The devil here is in the details – Nunberg goes on to list dates and categories that aren’t accidentally, but systematically misapplied, in wild, impossible fashion. There’s a great discussion after the post, too – not to be missed.
It’s actually surprising that this is such a problem, considering that the bulk of Google Books’s collection is gathered from major research libraries, who DO spend a lot of time cataloguing this stuff for themselves. What happened?
In discussion after my presentation, Dan Clancy, the Chief Engineer for the Google Books project, said that the erroneous dates were all supplied by the libraries. He was woolgathering, I think. It’s true that there are a few collections in the corpus that are systematically misdated, like a large group of Portuguese-language works all dated 1899. But a very large proportion of the errors are clearly Google’s doing. Of the first ten full-view misdated books turned up by a search for books published before 1812 that mention “Charles Dickens”, all ten are correctly dated in the catalogues of the Harvard, Michigan, and Berkeley libraries they were drawn from.
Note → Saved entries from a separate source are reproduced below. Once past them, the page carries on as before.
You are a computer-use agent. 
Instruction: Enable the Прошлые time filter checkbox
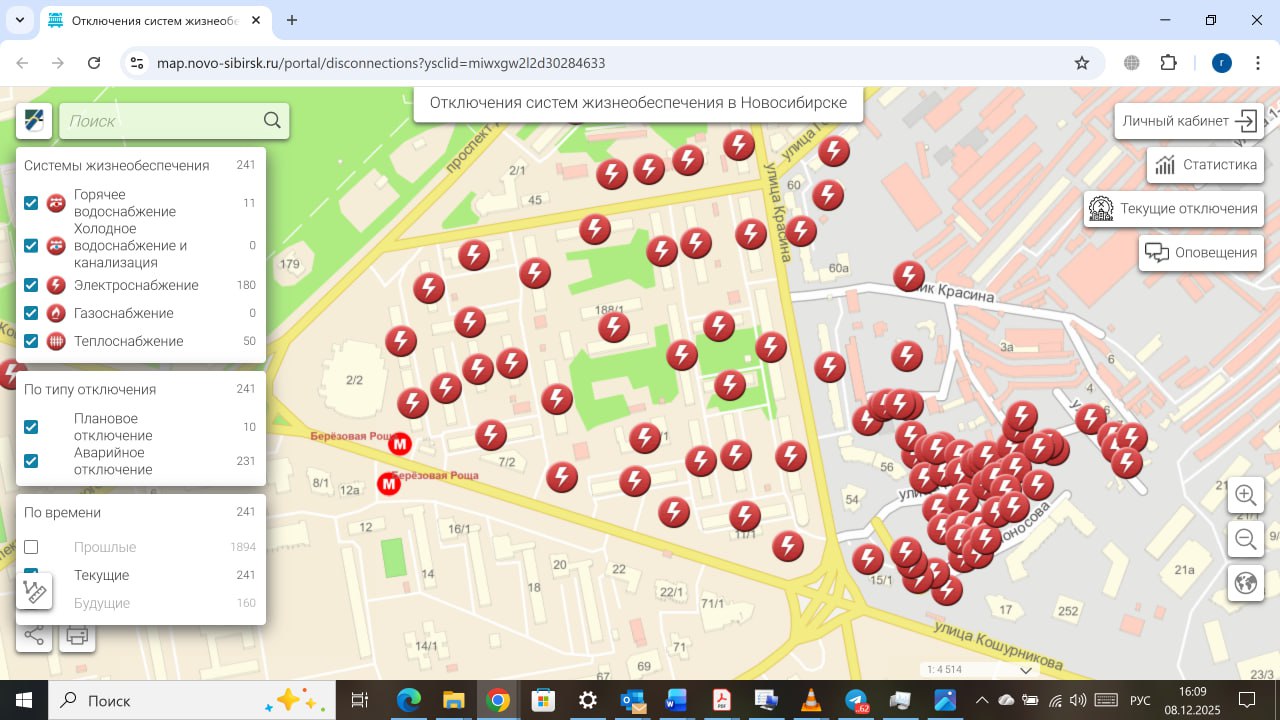pos(31,547)
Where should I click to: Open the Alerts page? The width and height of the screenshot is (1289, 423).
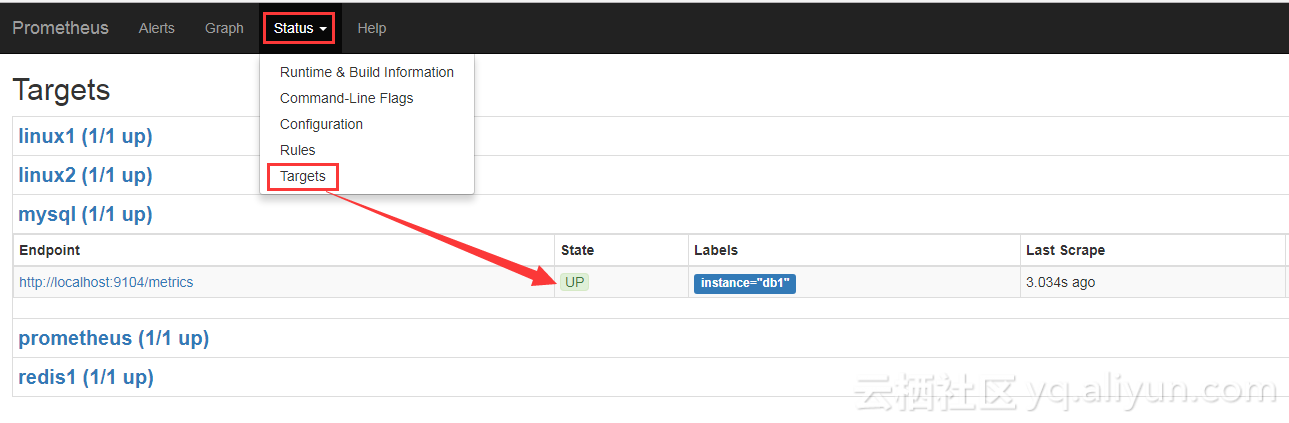click(156, 28)
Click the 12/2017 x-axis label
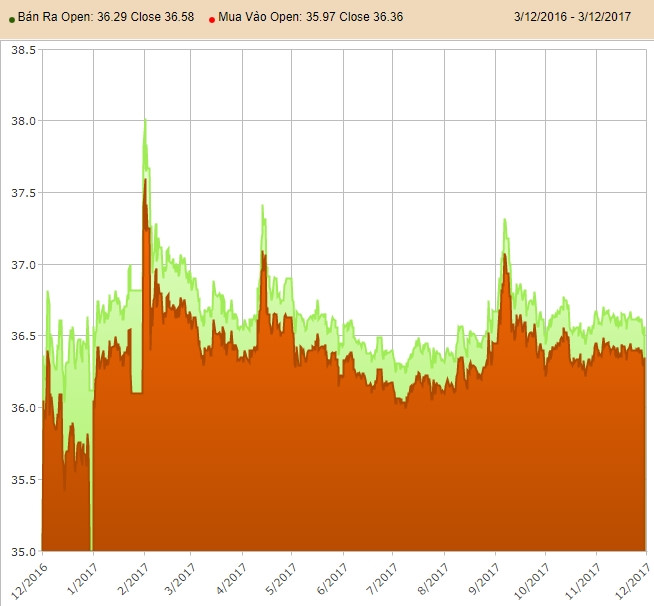Screen dimensions: 654x606 pos(632,578)
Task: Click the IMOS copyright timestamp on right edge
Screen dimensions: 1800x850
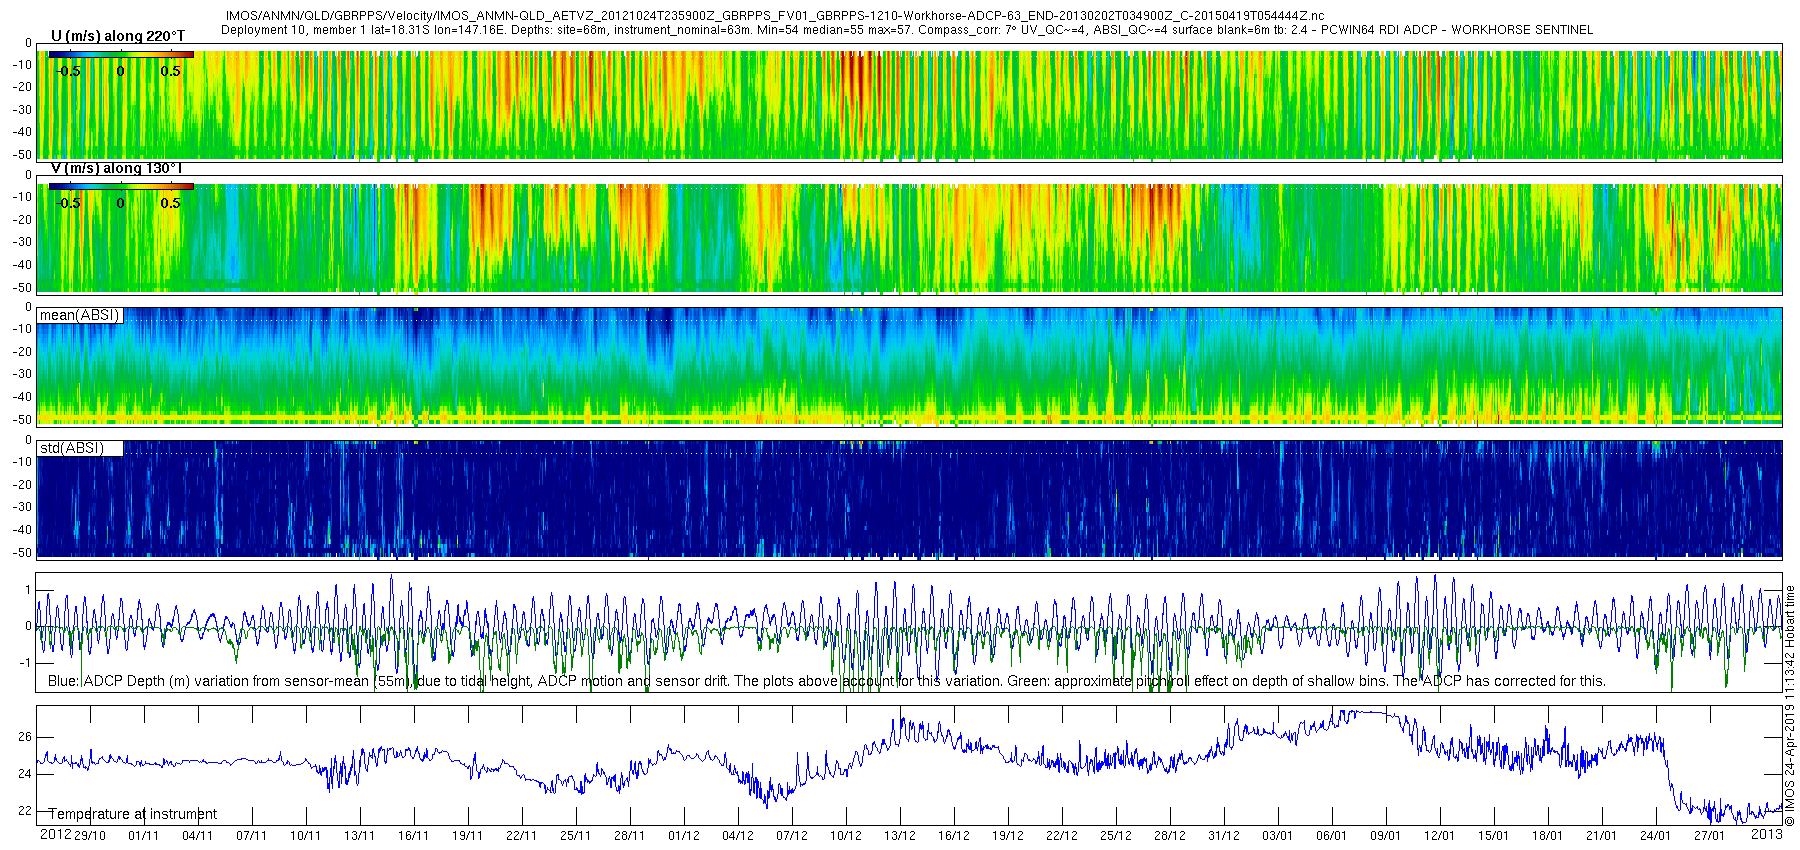Action: point(1790,710)
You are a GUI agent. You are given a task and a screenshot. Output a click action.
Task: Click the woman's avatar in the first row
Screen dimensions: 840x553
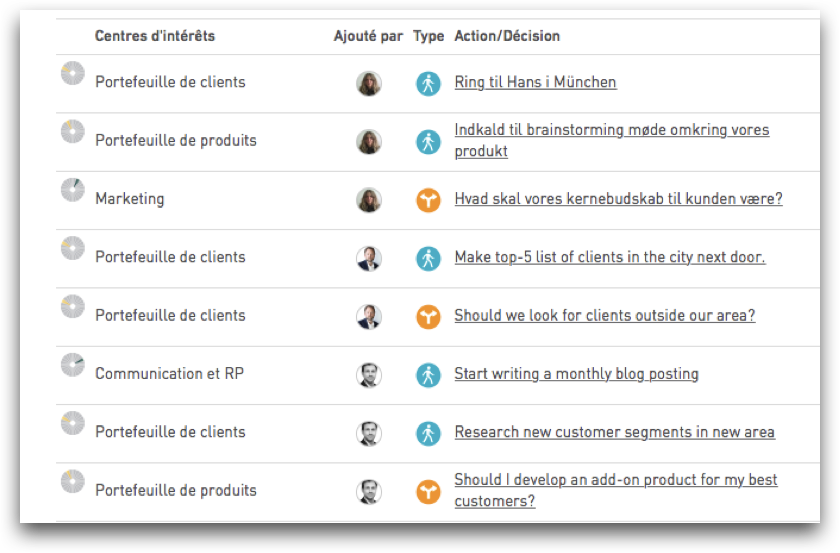369,84
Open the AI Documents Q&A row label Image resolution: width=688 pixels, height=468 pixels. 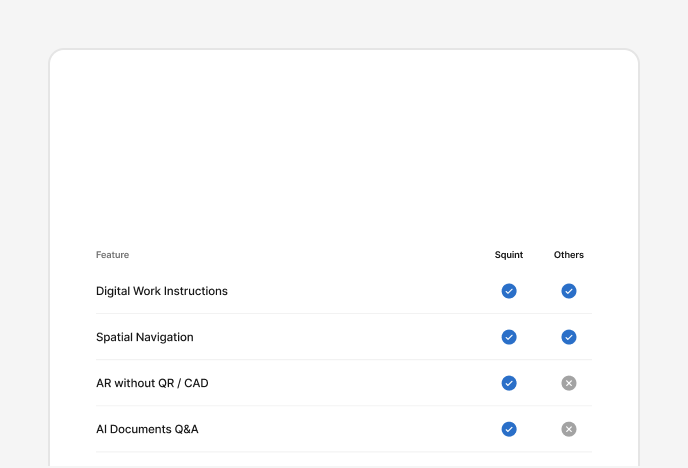(x=147, y=429)
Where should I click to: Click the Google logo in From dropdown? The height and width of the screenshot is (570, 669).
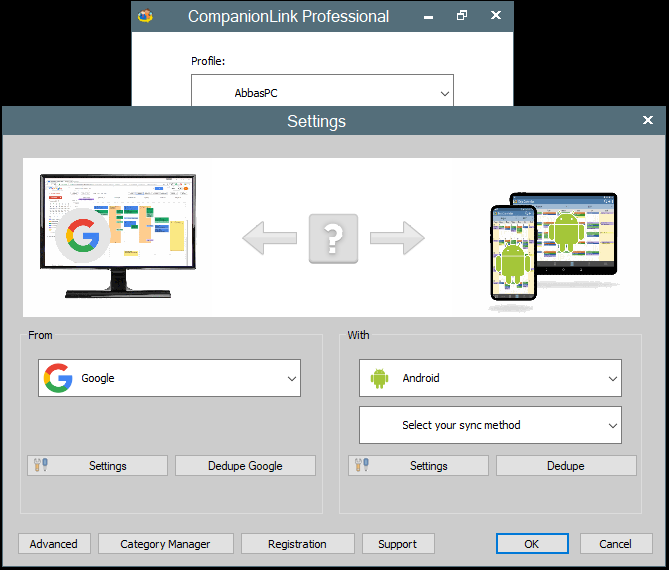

Most of the misdatings are pretty obviously the result of an effort to automate the extraction of pub dates from the OCR’d text. For example the 1604 date from a 1901 auction catalogue is drawn from a bookmark reproduced in the early pages, and the 1574 dating (as of this writing) on a 1901 book about English bookplates from the Harvard Library collections is clearly taken from the frontispiece, which displays an armorial booksmark dated 1574…
[It’s like that joke from Star Trek VI: “not every species keeps their genitals” (by which I mean, metadata) “in the same place.”]
After some early back-and-forth, Google decided it did want to acquire the library records for scanned books along with the scans themselves, and now it evidently has them, but I understand the company hasn’t licensed them for display or use — hence, presumably, the odd automated stabs at recovering dates from the OCR that are already present in the library records associated with the file.
Ugh. I mean, the books in these libraries are incredibly valuable. But when you think about all of the time and labor spent documenting and preserving the cataloguing info over centuries, it’s kind of astonishing that we’re losing that in favor of clumsy OCR. Out of any company, Google should know that a well-optimized search technology is at least as important as the data it helps to sort.
Maybe they’re just excessively cocky about their own tools. After all, the metadata problem isn’t limited to browsing through Google Books. If you’ve ever tried to use an application like Zotero or EndNote to extract book and article metadata from Google Scholar, you find incomplete and mistaken information all over the place. You spend almost as much time checking your work and cleaning up as you would if you’d just entered the info in manually in the first place.
And in the end, manual entry is what we want to avoid. I’d say half the value of digital text archives for scholars is that they can put their eyeballs on a document – the other half is that they can send little robots to look at thousands and thousands of them, in the form of code that depends not least on good metadata.